Johan Lundblad’s is one of those. An addictive mindset isn’t a confession - it’s a mirror.
One that reflects what many of us, especially men, carry quietly inside. Johan meets it with honesty and heart. It shows a man learning to face the ache behind the chase, the silence beneath the noise. Addiction here isn’t a villain, but a longing - to feel alive, to find peace.
When the bottle broke, Johan found running. Step by step, he learned that even healing can become an escape. This piece isn’t about victory, but truth.
Recovery isn’t a finish line. Sometimes strength isn’t in running - but in stopping.
Six years ago, I quit drinking.
I did hit that rock bottom, but more than anything, I was tired.
Tired of lying to myself. Tired of waking up foggy. Tired of needing something outside myself just to feel okay, just to keep going.
Alcohol used to be my comfort. My reward.
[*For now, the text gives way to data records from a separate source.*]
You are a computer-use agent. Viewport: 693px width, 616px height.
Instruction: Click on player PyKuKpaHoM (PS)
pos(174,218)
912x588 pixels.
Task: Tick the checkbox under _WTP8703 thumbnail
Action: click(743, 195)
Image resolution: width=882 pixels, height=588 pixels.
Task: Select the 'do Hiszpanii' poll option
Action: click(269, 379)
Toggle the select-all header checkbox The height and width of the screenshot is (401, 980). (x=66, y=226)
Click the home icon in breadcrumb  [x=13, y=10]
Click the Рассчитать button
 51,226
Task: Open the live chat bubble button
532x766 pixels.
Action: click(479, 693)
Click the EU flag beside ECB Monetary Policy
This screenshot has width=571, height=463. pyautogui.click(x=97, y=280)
My escape.
It filled every gap in my day, the silence after work, the loneliness in a crowd, the ache of being in my own head.
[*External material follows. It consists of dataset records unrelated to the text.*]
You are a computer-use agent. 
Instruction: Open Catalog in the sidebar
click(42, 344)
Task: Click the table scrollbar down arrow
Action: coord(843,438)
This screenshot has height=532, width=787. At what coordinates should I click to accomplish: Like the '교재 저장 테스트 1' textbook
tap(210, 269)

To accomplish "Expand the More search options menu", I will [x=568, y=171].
It was both my shield and my weapon.
I thought it made life easier, but really, it made everything harder.
When I stopped drinking, everything alcohol had numbed came rushing back; restlessness, anxiety, memories, emotions I’d buried under years of haze.
Suddenly, I had to face myself without the filter.
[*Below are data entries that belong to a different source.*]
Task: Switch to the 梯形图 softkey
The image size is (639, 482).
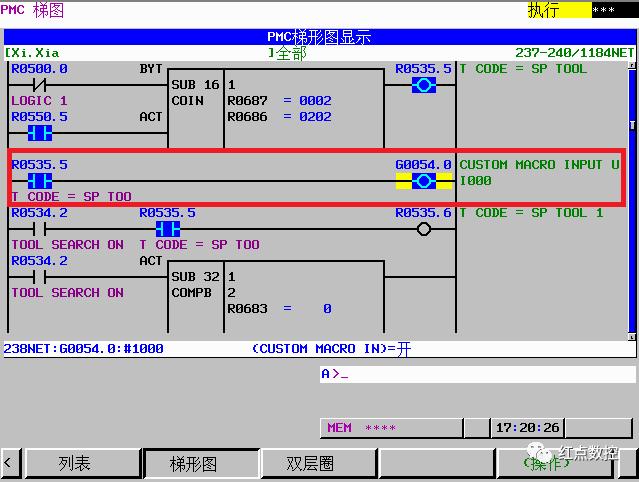Action: [x=193, y=464]
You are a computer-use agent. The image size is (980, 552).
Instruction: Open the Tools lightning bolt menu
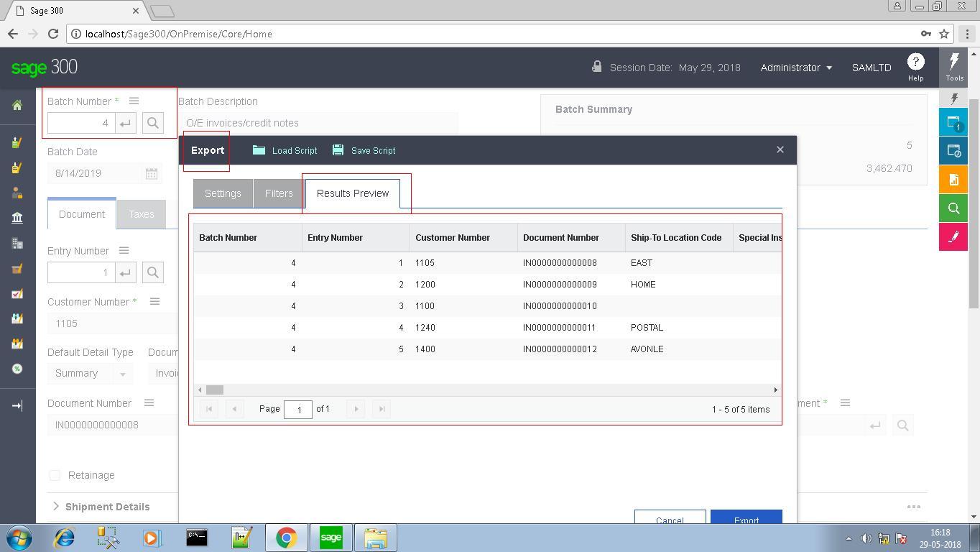(954, 66)
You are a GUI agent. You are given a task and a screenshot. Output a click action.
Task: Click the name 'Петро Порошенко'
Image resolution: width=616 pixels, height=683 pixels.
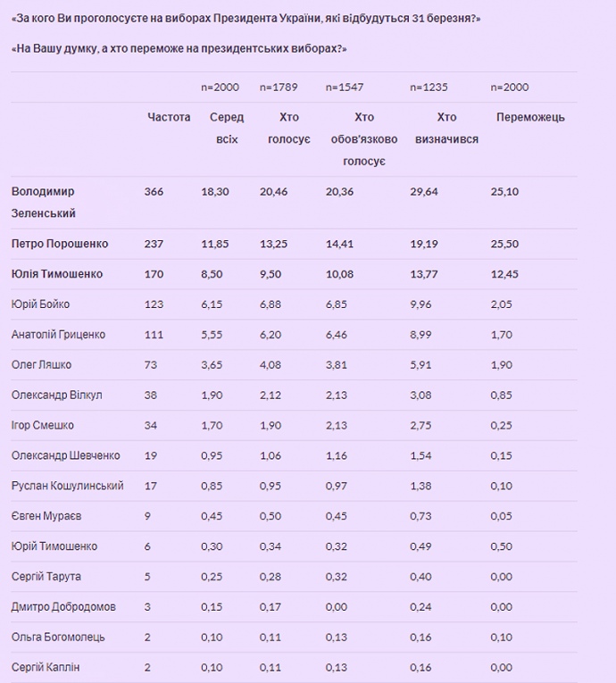click(x=60, y=244)
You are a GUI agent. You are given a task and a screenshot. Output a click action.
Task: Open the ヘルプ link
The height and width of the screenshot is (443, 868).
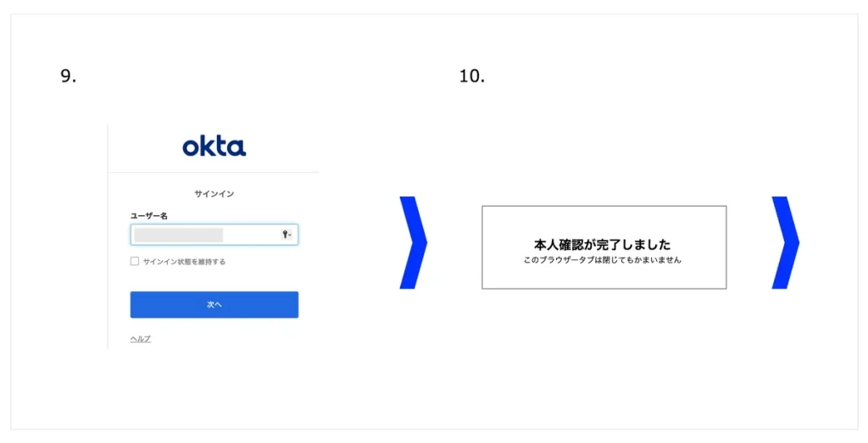point(140,339)
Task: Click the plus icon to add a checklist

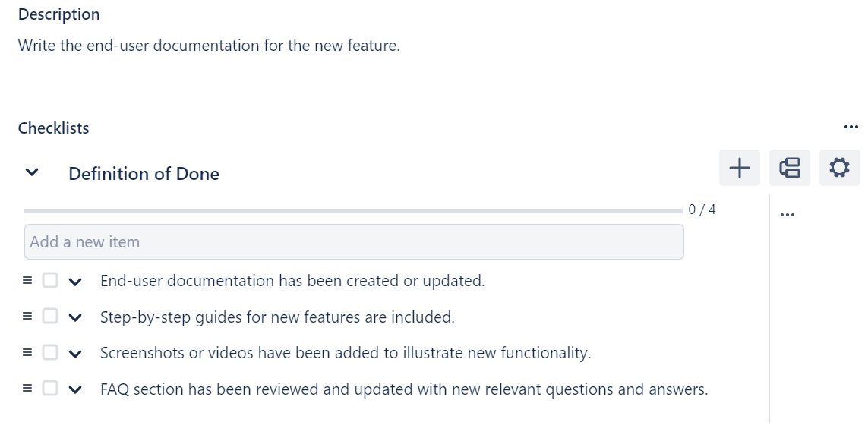Action: 739,168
And that’s when I started running.
At first, it was just a way to do something.
To burn off the energy I didn’t know what to do with.
But slowly, it became something deeper.
Running gave me what alcohol had promised but never delivered, peace, clarity, control.
Where drinking blurred my thoughts, running made them sharp.
Where alcohol pulled me down, running lifted me up.
But here’s the truth: I didn’t stop being addicted.
I just changed my addiction.
Because addiction isn’t just about substances, it’s about escape.
It’s about control.
It’s about chasing a feeling that makes the noise stop.
And I have to be careful with all kinds of addictions.
This September, I trained 34 times and raced twice in one week. Only four rest days in the whole month.
I told myself I was being disciplined, but really, I was chasing the same thing I used to chase in a bottle — that brief moment when the pain goes quiet.
After that second race, my body finally pushed back.
I tried to do my usual intervals, but nothing worked.
I was exhausted before I even started. I ended up puking, sweating, completely empty.
That night I couldn’t sleep. The next day, I just lay in bed drained, frustrated, ashamed that I’d pushed too far again.
That’s the paradox of recovery: you can heal the symptom, but the pattern stays.
Running is my salvation but if I’m not careful, it can become the same trap, just wrapped in healthier packaging.
I’m learning that recovery isn’t about replacing one addiction with another.
It’s about learning to live in the space between.
The space where there’s no escape, no high, just presence.
Today, I rested.
Because maybe that’s what real strength looks like now. Not the miles I run, but the ones I don’t.